韓国・中国に大きく後れをとっていた日本とイスラエルの経済関係も、昨年の岸田外相の訪問・ネタニヤフ首相の来日からようやく関係強化の機運が高まり、今年は大きく伸びる年になるだろう。2014年を振り返るとともに、2015年の新しい動きを紹介する。

活性化し始めた日本-イスラエルのビジネス関係

 1月19日、イスラエル、エルサレムにて日本イスラエル・ビジネスフォーラムが開催された。

 同フォーラムで安倍首相は、「日本とイスラエルとの関係はあらゆる分野で深まっているが、特に経済分野の進展には目をみはるものがある。『イノベーション』を経済成長のエンジンと位置づける日本が、革新的な技術を生み出すイスラエルと協力しない理由はない」と述べ、ITなど先端技術の分野を中心に、イスラエルとの経済面での連携を強化したいという考えを示した。合わせて、イスラエル首相府でネタニヤフ首相と会談し、両首相は自由貿易協定(FTA)の締結を視野に、投資協定の年内締結を目指すことで一致した。
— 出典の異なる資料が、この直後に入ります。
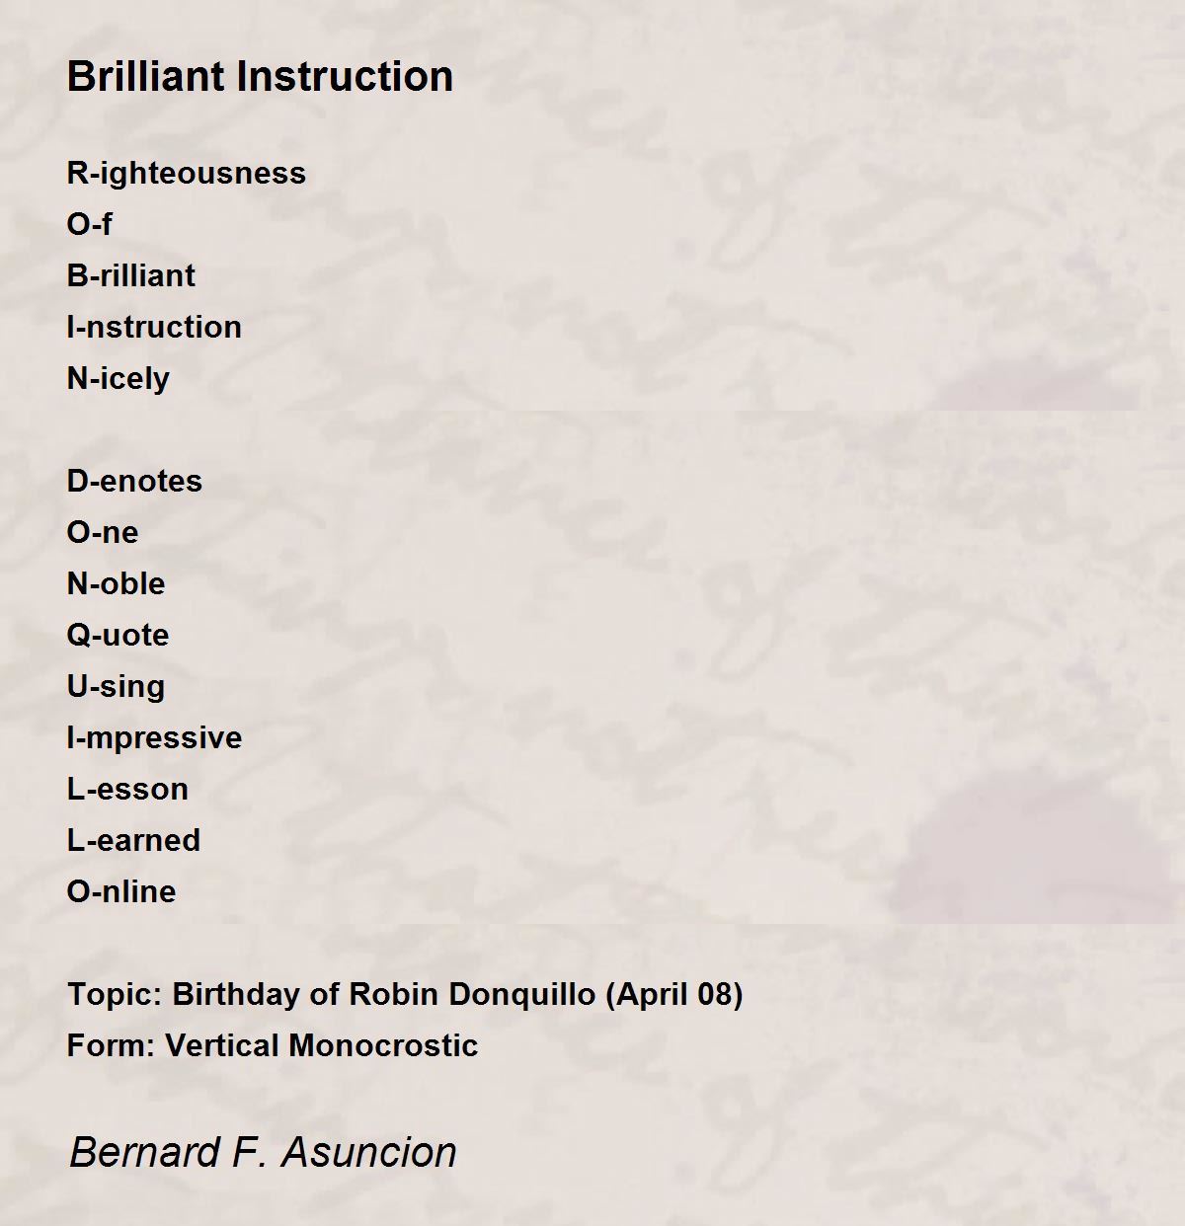The width and height of the screenshot is (1185, 1226).
Task: Click the "L-earned" line
Action: coord(133,841)
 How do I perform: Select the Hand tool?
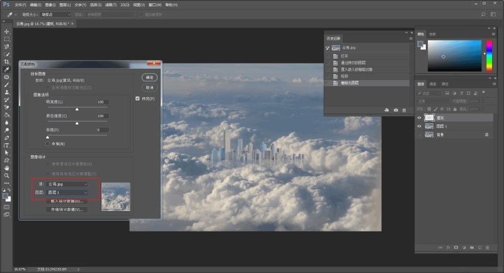[x=7, y=168]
 二つの国のトップ(特に日本側)が、公の場で双方の経済交流の活性化を発表したことにより、今後の両国間のビジネス関係が促進することは間違いないだろう。例を挙げれば、イスラエルとビジネスをする際、稟議等が滞りがちであった会社からすれば、首相のお墨付きがあるのはありがたいということになるだろう。